++++ Source records ++++

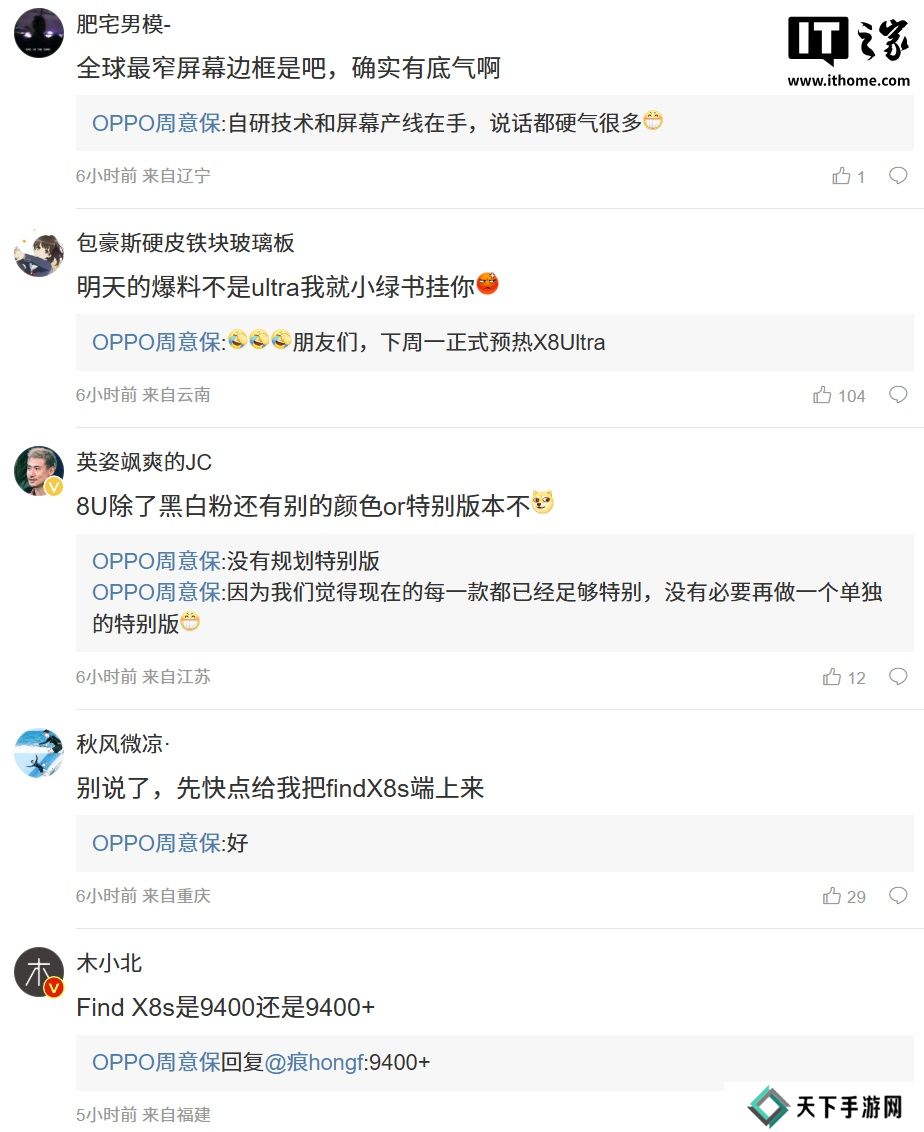Click the 秋风微凉 user avatar
924x1132 pixels.
point(39,753)
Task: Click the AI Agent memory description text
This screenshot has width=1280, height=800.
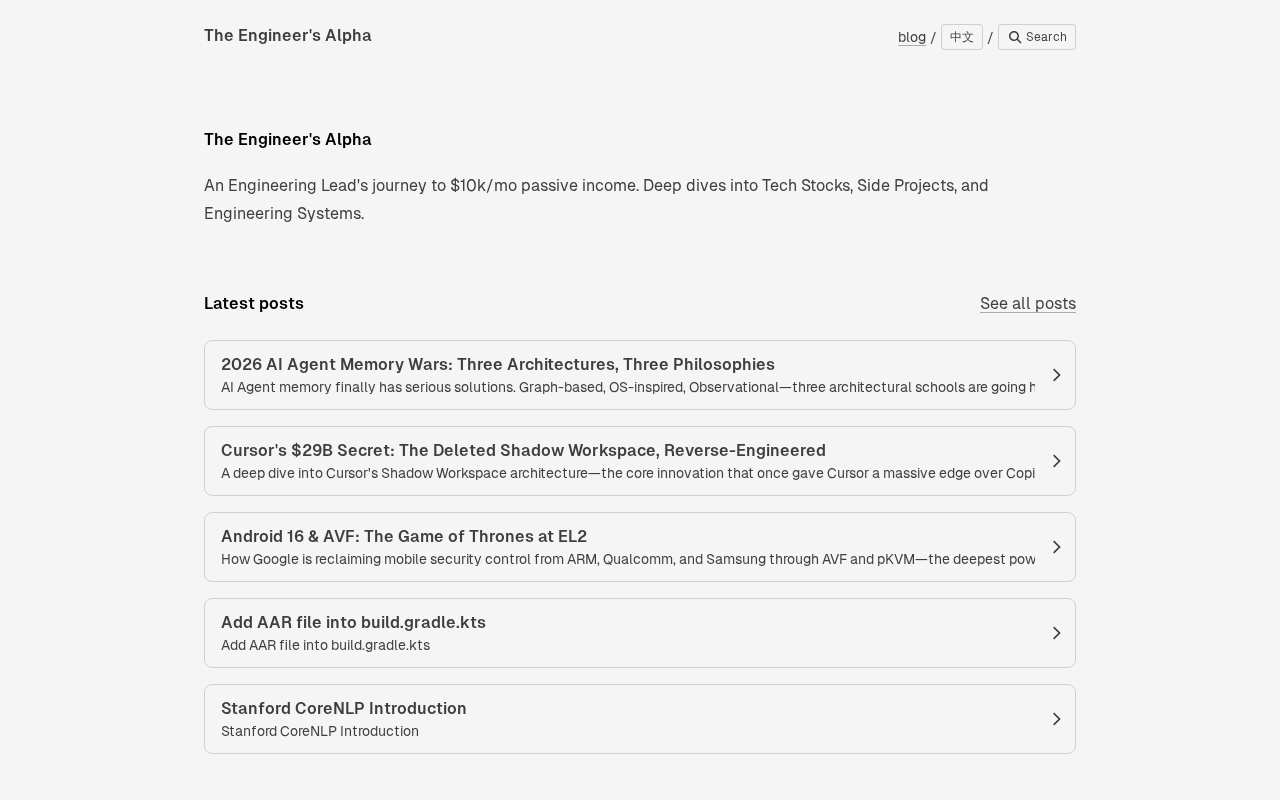Action: pyautogui.click(x=627, y=388)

++++

What to produce: Word for word, reproduce each line from the one with "Task: Click the" through the last line of the material above, both included, and drop the pictures.

Reply to the exercise:
Task: Click the AI Agent memory description text
This screenshot has width=1280, height=800.
Action: pyautogui.click(x=627, y=388)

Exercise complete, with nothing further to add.